• Fly the SR 99 tunnel – from the Space Needle to the stadiums

    Today we are excited to share a drone's-eye view of two miles of tunnel in two minutes. This video captures the ongoing construction of the interior roadways, safety systems and other elements that will carry and safeguard drivers passing beneath downtown Seattle in the new SR 99 tunnel.

    The drone enters at the tunnel’s north end, near Seattle Center. Crews are building the tunnel’s interior structures starting from the south, so as the drone advances the tunnel becomes more complete. The drone flies along the tunnel's upper deck, which is 85% built.

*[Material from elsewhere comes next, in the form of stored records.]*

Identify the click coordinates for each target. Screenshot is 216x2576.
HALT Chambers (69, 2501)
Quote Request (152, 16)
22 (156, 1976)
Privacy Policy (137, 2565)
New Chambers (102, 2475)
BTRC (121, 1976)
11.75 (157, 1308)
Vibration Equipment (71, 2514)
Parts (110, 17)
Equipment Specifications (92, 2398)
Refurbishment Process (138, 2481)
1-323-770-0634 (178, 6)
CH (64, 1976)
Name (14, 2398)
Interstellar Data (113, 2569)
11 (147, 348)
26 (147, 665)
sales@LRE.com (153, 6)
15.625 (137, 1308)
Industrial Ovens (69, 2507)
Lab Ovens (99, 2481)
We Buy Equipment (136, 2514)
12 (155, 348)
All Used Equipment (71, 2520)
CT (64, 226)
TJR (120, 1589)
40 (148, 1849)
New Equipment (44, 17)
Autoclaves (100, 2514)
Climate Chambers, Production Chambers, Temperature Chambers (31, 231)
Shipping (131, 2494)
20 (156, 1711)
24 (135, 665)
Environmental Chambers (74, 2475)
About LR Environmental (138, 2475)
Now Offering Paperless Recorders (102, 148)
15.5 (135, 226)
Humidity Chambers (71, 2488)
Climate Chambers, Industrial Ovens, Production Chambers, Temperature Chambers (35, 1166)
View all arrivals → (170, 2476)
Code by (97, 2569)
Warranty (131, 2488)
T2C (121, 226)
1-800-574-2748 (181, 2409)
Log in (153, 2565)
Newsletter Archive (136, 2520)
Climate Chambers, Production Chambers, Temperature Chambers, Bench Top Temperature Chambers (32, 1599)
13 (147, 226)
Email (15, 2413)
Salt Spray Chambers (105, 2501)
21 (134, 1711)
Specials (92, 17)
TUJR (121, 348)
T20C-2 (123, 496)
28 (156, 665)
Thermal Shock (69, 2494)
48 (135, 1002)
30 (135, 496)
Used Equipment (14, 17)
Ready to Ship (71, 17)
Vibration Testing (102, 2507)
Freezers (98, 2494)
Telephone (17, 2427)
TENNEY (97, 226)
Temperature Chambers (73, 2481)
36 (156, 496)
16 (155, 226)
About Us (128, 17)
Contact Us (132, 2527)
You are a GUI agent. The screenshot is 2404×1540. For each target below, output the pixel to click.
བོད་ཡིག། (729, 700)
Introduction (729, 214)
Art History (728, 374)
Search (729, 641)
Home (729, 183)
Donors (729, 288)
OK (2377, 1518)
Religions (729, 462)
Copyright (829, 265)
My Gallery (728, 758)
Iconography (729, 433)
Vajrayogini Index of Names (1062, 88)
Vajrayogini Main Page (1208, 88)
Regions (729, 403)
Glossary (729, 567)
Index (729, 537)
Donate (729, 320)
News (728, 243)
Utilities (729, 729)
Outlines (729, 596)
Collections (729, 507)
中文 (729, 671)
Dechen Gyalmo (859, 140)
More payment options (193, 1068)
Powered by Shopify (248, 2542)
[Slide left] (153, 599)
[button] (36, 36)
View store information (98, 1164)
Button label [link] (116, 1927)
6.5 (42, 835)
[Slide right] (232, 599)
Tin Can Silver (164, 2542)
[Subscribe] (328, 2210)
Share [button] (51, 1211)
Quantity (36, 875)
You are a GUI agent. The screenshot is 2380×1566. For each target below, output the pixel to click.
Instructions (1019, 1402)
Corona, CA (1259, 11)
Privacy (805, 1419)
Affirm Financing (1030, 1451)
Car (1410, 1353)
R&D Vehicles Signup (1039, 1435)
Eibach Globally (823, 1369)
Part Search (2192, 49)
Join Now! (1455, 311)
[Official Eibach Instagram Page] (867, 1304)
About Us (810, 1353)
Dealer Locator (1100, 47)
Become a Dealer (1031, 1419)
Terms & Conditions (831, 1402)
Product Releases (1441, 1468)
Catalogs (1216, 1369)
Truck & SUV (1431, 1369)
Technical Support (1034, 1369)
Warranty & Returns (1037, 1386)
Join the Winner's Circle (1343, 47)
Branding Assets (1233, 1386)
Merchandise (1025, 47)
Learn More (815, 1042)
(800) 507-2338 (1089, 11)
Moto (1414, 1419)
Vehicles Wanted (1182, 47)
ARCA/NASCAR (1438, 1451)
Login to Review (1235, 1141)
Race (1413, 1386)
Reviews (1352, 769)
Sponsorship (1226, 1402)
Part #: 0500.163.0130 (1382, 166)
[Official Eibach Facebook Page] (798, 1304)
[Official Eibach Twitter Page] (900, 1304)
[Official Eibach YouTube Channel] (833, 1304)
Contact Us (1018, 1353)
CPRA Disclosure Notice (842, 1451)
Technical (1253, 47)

At the tunnel’s south end, the drone passes from the bored section of the tunnel (9,270 feet long and dug by Bertha, the tunneling machine) and into the cut-and-cover section, built in the launch pit where Bertha began her tunnel drive.

    One big tunnel element not seen in this video is the tunnel’s lower deck. In early November, the tunnel contractor Seattle Tunnel Partners plans to begin delivering large, prefabricated roadway panels to build that deck (the future northbound roadway). You can track progress on that and other tunnel elements on our tunnel progress tracker.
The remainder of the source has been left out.